The above-cited studies suggest that gene expression profiling in lung tissues displays potential diagnostic and prognostic power in sarcoidosis. However, development of less-invasive biomarkers that predict clinical course or sarcoidosis disease status remains an urgent need [43]. To determine whether gene expression profiling of blood elements reflects inflammatory pathways in the lung of sarcoidosis patients, Koth et al analyzed the transcriptomic gene expression data from whole blood of sarcoidosis patients enrolled at University of California, San Francisco (UCSF cohort), using Affymetrix Human Genome U133 Plus 2.0 Array (GEO accession number: GSE19314) [44] and built a machine-learning algorithm-based classifier using the UCSF microarray data, which distinguished sarcoidosis patients from healthy controls in an external validation cohort with 92% sensitivity and 92% specificity [44]. To understand how whole blood gene expression patterns relate to lung granulomatous tissues, differentially-expressed genes of sarcoidosis in blood (USCF dataset) were compared to lung tissue (dataset generated by Crouser et al [39]). Gene expression profiles induced in blood were found to significantly overlap with those in lung biopsies [44] with concordantly dysregulated genes identified as critical transcriptional regulators in interferon signaling pathways [44]. These authors conclude that the gene expression signature identified in blood provides a highly useful, non-invasive method to assess inflammatory activities in sarcoidosis.
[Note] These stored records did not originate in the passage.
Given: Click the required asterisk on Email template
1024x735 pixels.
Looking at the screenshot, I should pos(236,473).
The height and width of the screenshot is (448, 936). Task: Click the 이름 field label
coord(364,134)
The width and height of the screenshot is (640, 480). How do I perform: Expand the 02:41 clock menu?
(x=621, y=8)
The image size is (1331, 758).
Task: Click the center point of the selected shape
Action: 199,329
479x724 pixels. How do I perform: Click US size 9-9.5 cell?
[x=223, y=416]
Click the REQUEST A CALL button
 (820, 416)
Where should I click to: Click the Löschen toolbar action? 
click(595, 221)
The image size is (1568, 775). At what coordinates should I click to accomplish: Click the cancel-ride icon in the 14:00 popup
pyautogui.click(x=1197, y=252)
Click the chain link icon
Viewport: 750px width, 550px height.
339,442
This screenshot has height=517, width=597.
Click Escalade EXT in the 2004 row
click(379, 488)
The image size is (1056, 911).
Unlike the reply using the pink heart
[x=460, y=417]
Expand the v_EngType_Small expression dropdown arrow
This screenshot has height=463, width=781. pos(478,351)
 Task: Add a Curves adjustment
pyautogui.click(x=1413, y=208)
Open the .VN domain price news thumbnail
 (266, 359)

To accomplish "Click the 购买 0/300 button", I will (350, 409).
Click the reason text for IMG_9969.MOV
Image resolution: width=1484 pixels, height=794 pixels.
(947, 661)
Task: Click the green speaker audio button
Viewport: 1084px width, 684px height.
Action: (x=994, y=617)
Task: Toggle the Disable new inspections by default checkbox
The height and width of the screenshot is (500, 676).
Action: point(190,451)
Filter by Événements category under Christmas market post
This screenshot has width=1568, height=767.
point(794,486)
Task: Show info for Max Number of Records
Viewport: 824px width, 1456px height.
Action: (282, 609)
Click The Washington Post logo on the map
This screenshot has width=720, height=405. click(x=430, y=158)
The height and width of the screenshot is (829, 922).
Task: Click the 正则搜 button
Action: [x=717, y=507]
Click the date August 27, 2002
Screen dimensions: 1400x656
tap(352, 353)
Recently, we analyzed genome-wide gene expression in peripheral blood mononuclear cells (PBMCs) in sarcoidosis patients enrolled from the Chicago area (Chicago cohort), using Affymetrix Human Exon 1.0 ST Array (GEO accession number: GSE37912) [45]. A 20-gene signature was identified that distinguishes uncomplicated sarcoidosis from complicated sarcoidosis defined as progressive lung sarcoidoisis with fibrosis, or extrapulmonary manifestations such as cardiac sarcoidosis and neurosarcoidosis. The expression levels of the genes within 20-gene signature showed a pattern of an additive model between uncomplicated and complicated sarcoidosis, i.e., when the signature gene is up-regulated, patients with complicated sarcoidosis exhibited higher expression levels than patients with uncomplicated sarcoidosis. Conversely, complicated sarcoidosis cases exhibit lower expression levels than patients with uncomplicated sarcoidosis when the signature gene is down-regulated [45]. This gene signature exhibited a substantial predictive accuracy when classifying sarcoidosis patients from healthy controls in two independent external cohorts. Additional validation strategies included significant genetic association of single nucleotide polymorphisms (SNPs) in signature genes with sarcoidosis susceptibility and severity [45].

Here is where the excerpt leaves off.